● **Aim of the task**
Recast the part of the items that opens with the line containing "At what coordinates" and runs through the end of the items as a Markdown table with the columns Row and Text, one row per line, blank lines left out. Leave the pictures out of the answer.

***** Information shown *****

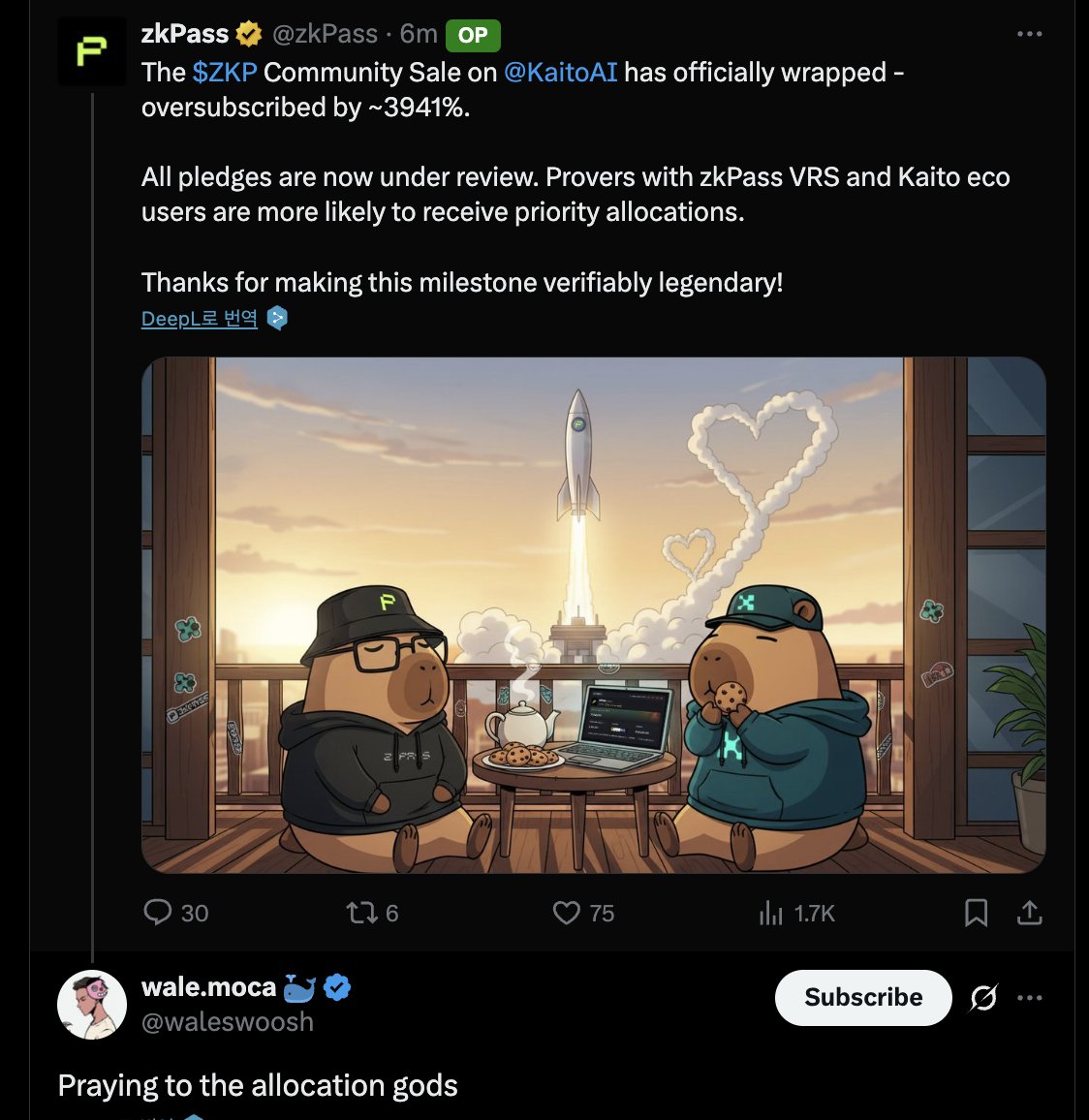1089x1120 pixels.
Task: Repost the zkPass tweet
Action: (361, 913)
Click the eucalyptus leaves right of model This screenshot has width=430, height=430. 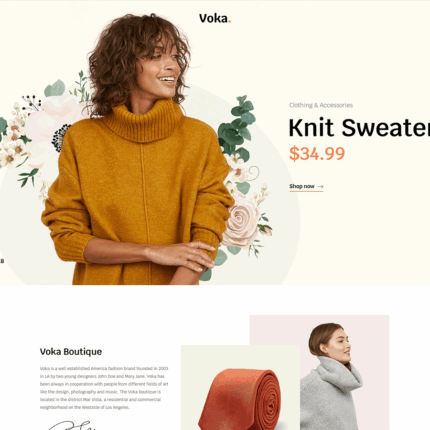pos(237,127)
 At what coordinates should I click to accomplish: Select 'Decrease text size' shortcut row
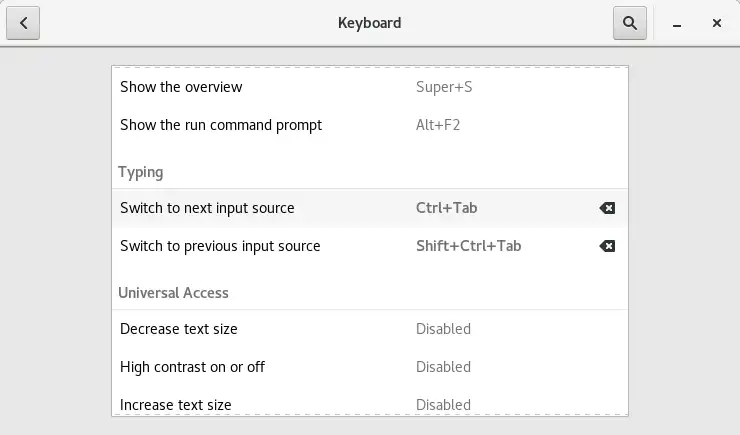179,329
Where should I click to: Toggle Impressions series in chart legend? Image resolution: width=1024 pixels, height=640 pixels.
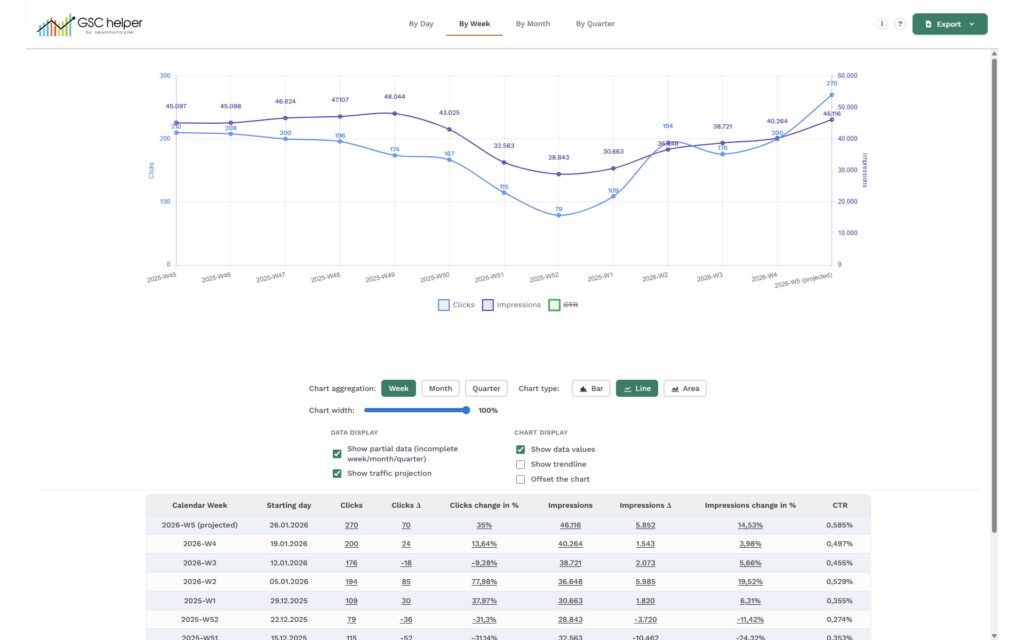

*****

● **Solution for this problem**
| Row | Text |
|---|---|
| 1 |  At what coordinates should I click to accomplish: Select 'Decrease text size' shortcut row |
| 2 | 179,329 |
| 3 | Where should I click to: Toggle Impressions series in chart legend? Image resolution: width=1024 pixels, height=640 pixels. |